══ Listed entries ══
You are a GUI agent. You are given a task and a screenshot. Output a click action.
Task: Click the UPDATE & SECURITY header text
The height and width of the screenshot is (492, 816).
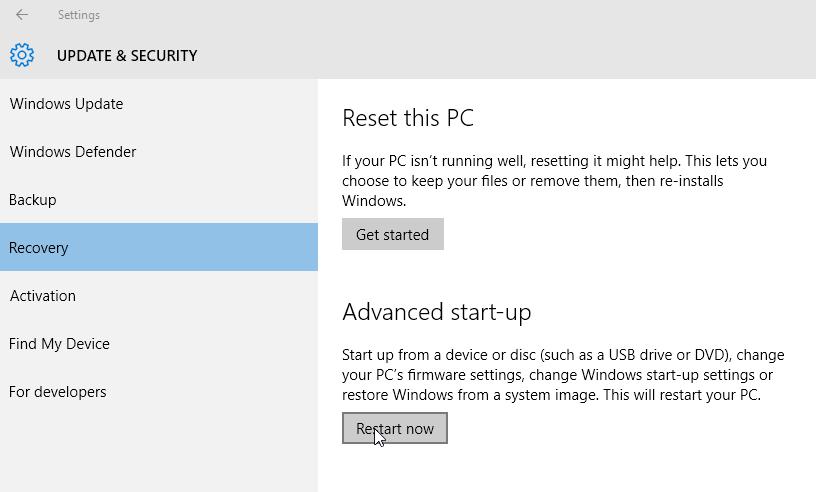[127, 56]

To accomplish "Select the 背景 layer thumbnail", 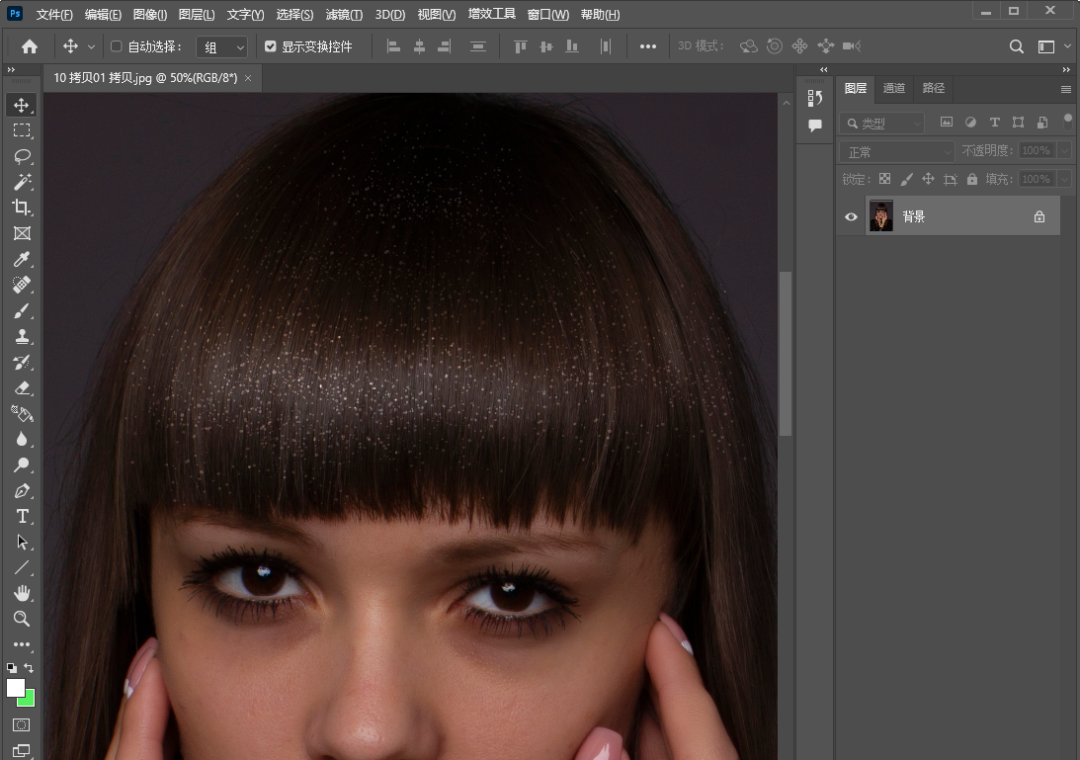I will [881, 216].
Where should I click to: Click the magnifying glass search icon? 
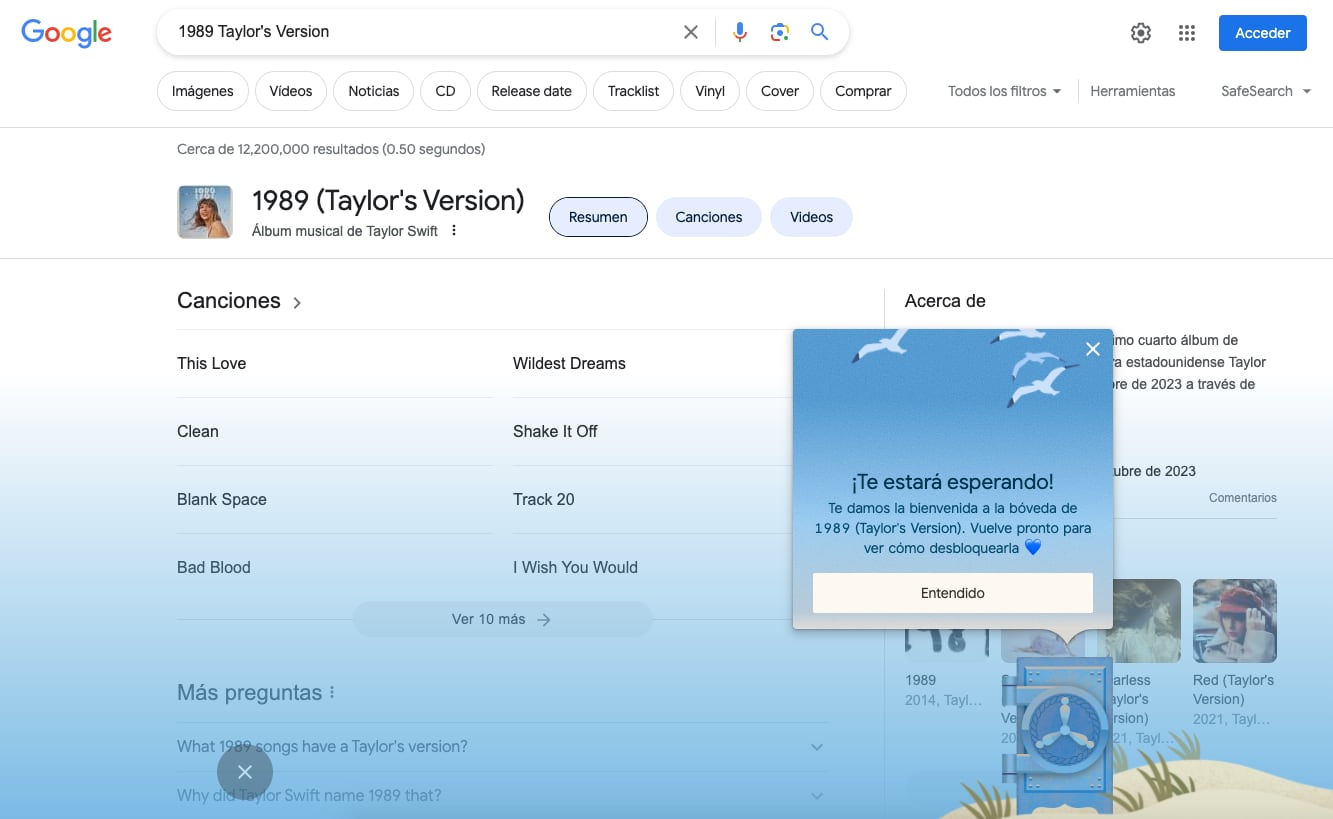819,32
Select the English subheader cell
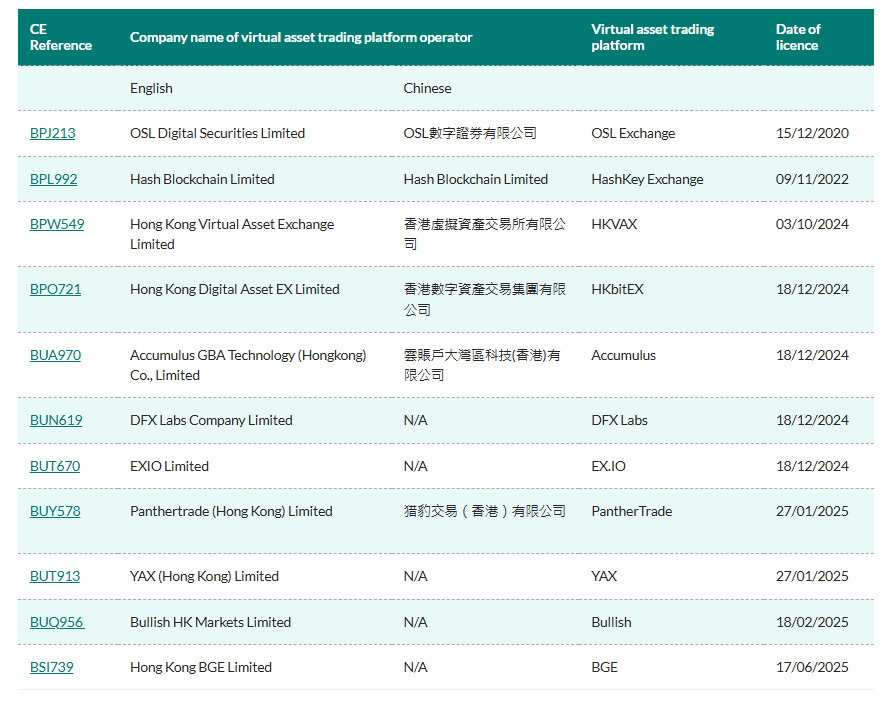The image size is (886, 706). pyautogui.click(x=150, y=88)
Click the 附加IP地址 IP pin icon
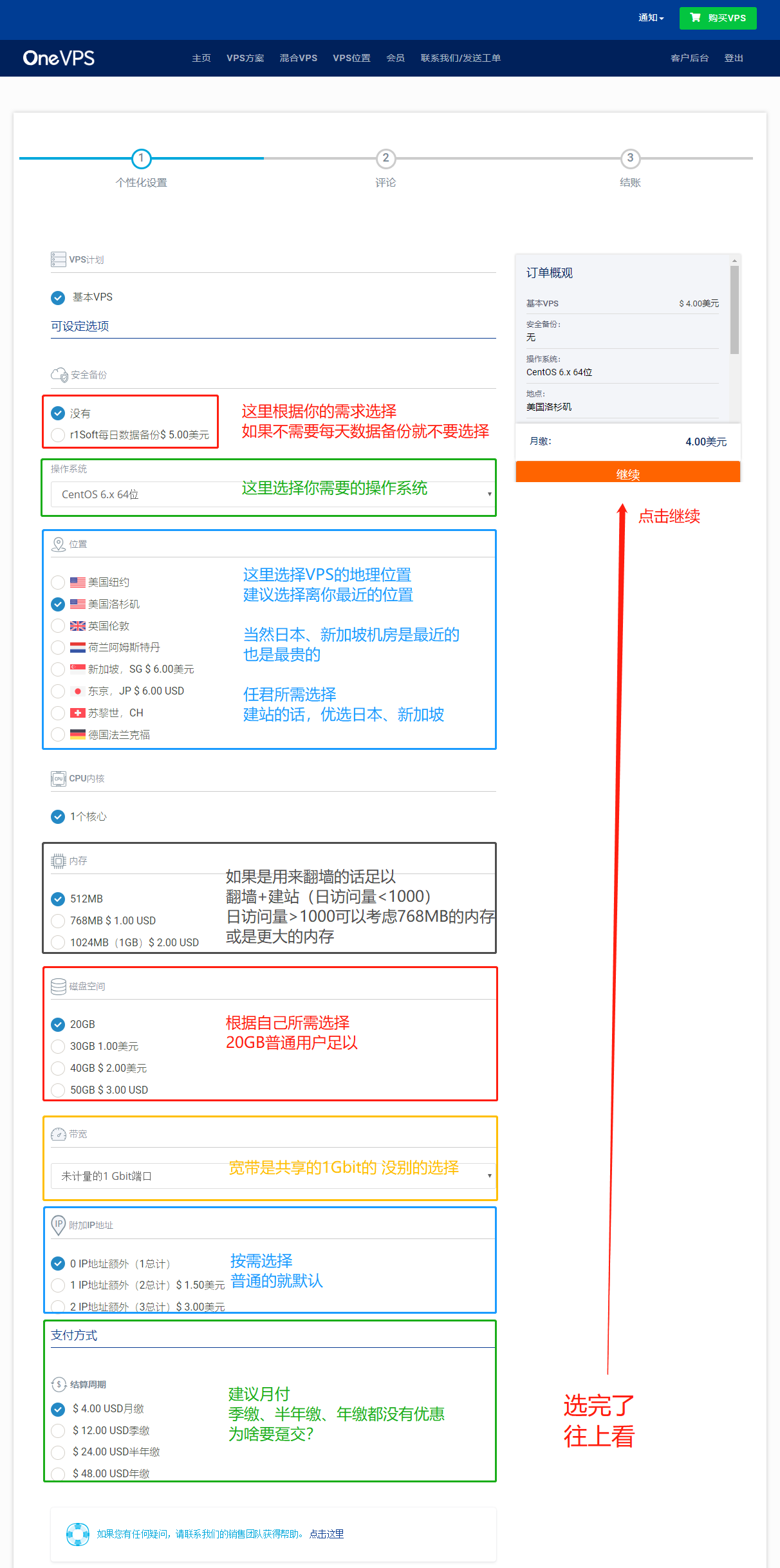Viewport: 780px width, 1568px height. [x=58, y=1225]
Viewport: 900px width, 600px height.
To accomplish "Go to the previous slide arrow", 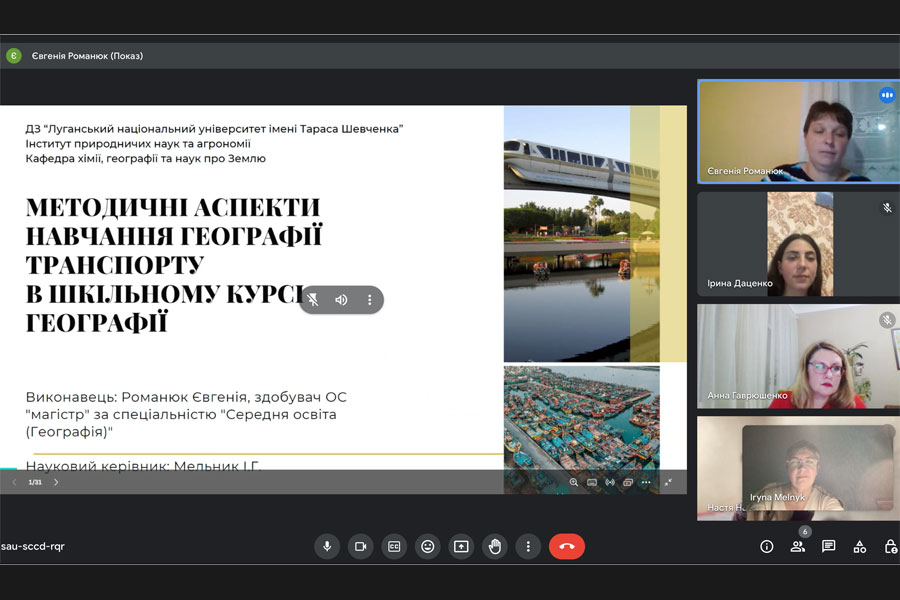I will pos(14,482).
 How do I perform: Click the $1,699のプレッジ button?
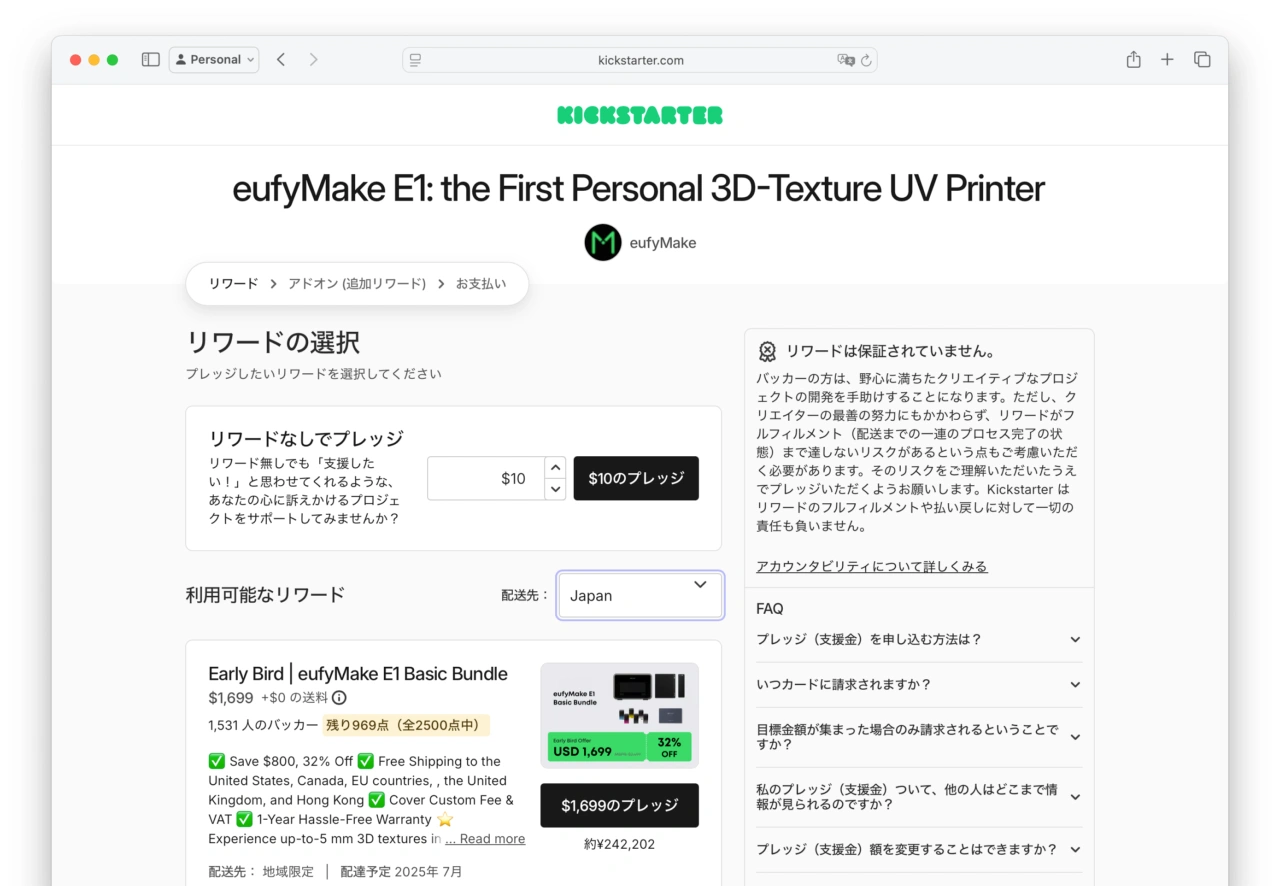click(619, 805)
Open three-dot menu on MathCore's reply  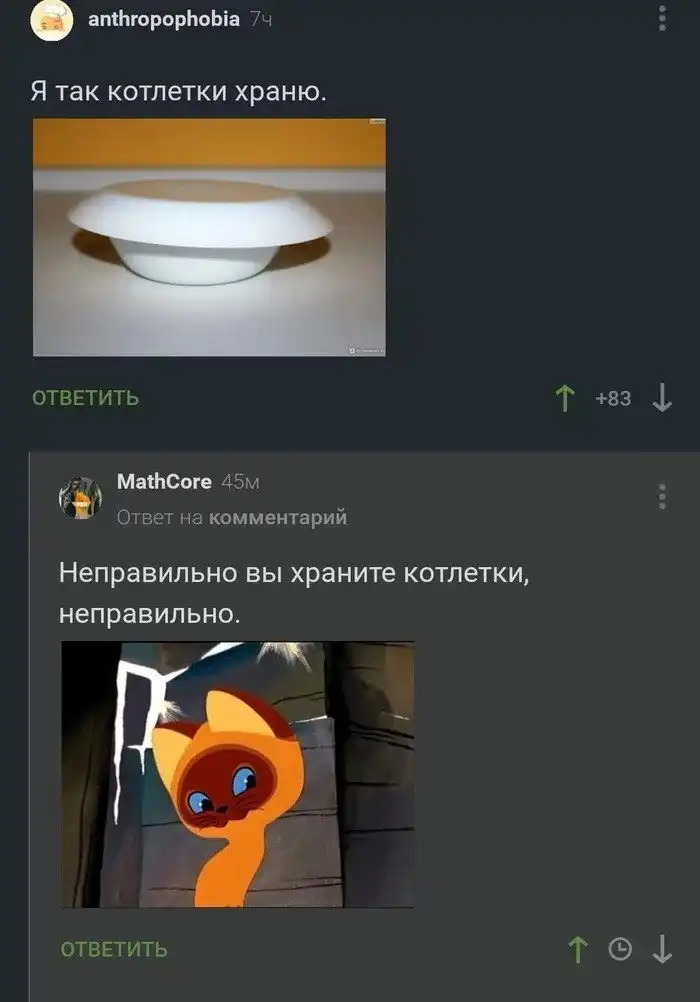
═══
» Aim of the exercise
Exclude every picture, then return precisely the lines that run from the line containing "How do I perform: Click" through the end of the entries above.

» Task solution
 How do I perform: Click the $1,699のプレッジ button?
click(619, 805)
Open three-dot menu on MathCore's reply  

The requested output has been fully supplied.